The European Commission has also now published the legal texts associated with the Privacy Shield agreement, along with a citizens guide — which aims to provide information to EU consumers detailing how they can make complaints about the handling of their data by US companies should they feel the need to.
The new data-transfer deal was officially adopted by the EC last month, bringing to a close some nine months of limbo in the wake of the region’s Court of Justice decision to topple the predecessor framework last year (while failing entirely to end the uncertainty that the demise of Safe Harbor has wrought — given that critics continue to question Privacy Shield’s robustness to future legal challenge).
The EC has claimed the new deal is fundamentally different versus the prior self-certification Safe Harbor framework, flagging up the new role it creates of a dedicated US ombudsman to handle EU citizens’ complaints, as well as pointing to various assurances provided by the US government on the limits of bulk collection of data for national security purposes.
Companies signing up to the Shield also face new obligations, such as deleting personal data when it is no longer necessary. And there’s an annual joint review process built in to the framework so that it will be continually reviewed and any problems tackled.
However, the influential Working Party 29 body — which is made up of the heads of the various Member States’ data protection agencies — remains critical of the Privacy Shield, despite what it sees as some improvements over Safe Harbor.
In a statement put out late last month the WP29 said it remains concerned about various commercial aspects of the framework, flagging up the lack of specific rules on automated decisions and of a general right to object as problems. It also criticized a lack of clarity about how Privacy Shield Principles apply to processors.
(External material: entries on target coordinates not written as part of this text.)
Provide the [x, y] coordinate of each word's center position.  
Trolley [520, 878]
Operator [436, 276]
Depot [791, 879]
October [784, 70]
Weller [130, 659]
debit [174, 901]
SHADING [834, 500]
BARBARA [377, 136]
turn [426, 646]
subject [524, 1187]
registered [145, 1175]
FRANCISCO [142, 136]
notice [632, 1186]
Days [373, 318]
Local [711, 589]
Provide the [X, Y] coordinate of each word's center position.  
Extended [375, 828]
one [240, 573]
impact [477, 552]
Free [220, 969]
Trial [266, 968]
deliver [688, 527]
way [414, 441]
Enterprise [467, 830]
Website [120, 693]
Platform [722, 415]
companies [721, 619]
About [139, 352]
The body also expressed ongoing concern about access by public authorities to data transferred to the U.S. under the Privacy Shield.
“[T]he WP29 would have expected stricter guarantees concerning the independence and the powers of the Ombudsperson mechanism,” it wrote. “Regarding bulk collection of personal data, the WP29 notes the commitment of the ODNI not to conduct mass and indiscriminate collection of personal data. Nevertheless, it regrets the lack of concrete assurances that such practice does not take place.”
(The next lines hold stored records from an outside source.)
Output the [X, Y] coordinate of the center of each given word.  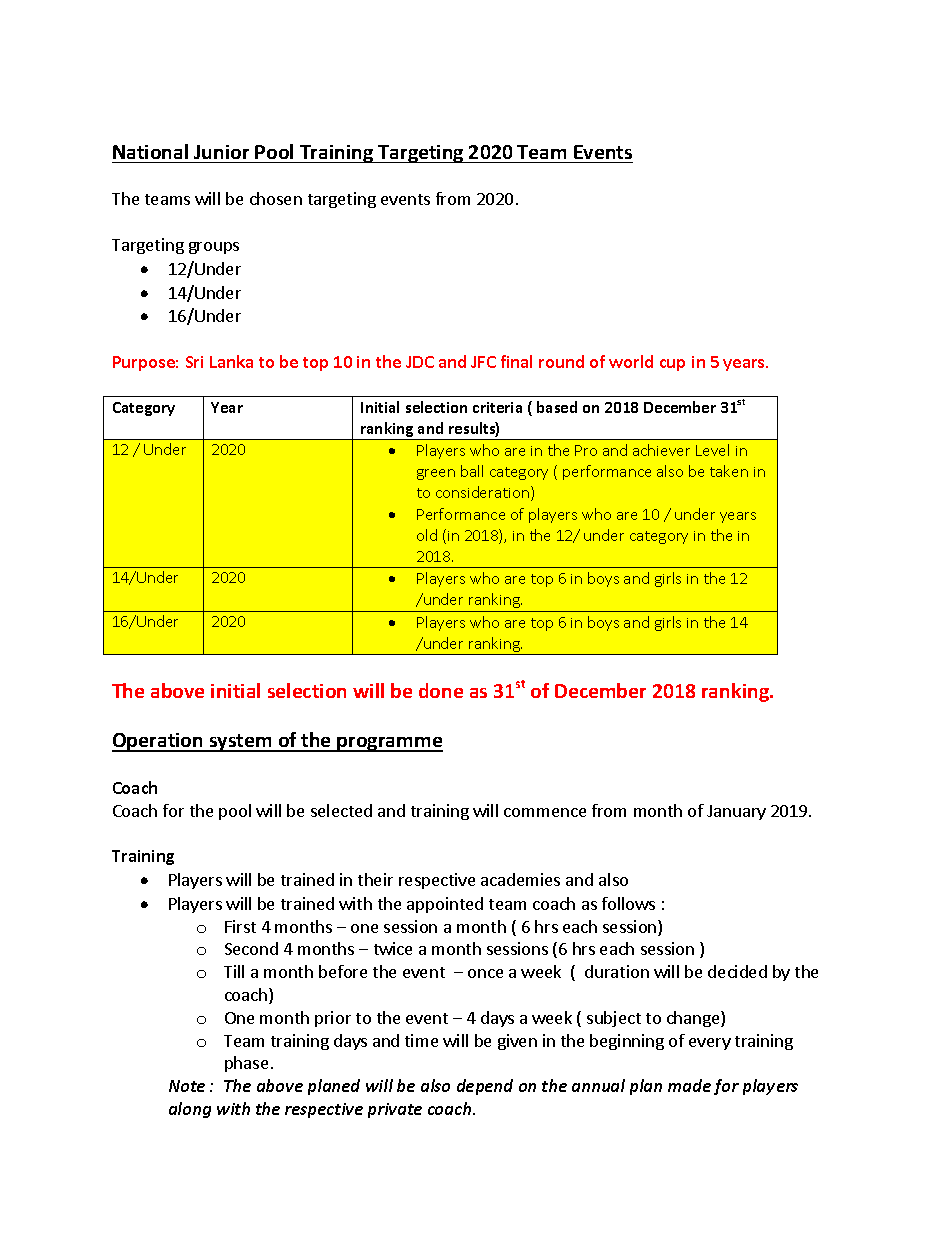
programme [389, 744]
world [631, 361]
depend [485, 1087]
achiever [661, 450]
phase [246, 1064]
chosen [276, 198]
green [436, 474]
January [736, 812]
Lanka [231, 361]
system [241, 743]
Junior [221, 152]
The group looked ahead to the first joint annual review of the framework, couching it as a “key moment” for assessing the robustness and efficiency of the mechanism.
In the meanwhile, it added that individual DPAs will be committing themselves to assisting EU citizens in their countries with exercising their rights under the Shield, especially vis-a-vis complaints.
In the EC Citizens Guide to the Privacy Shield, the EU notes that citizens can check the Privacy Shield list on the US Department of Commerce website to determine whether a company has signed up to the framework. At the time of writing there was just under two hours remaining before US companies can self-certify to adhere to Privacy Shield so no companies are listed as yet.
Following the demise of Safe Harbor, companies have been using a range of alternative mechanisms to govern personal data transfers, such as contractual clauses and binding corporate rules, so it remains to be seen whether there will be a rush to adopt the Privacy Shield or not. Some of these other data transfer mechanisms are also currently subject to legal challenge.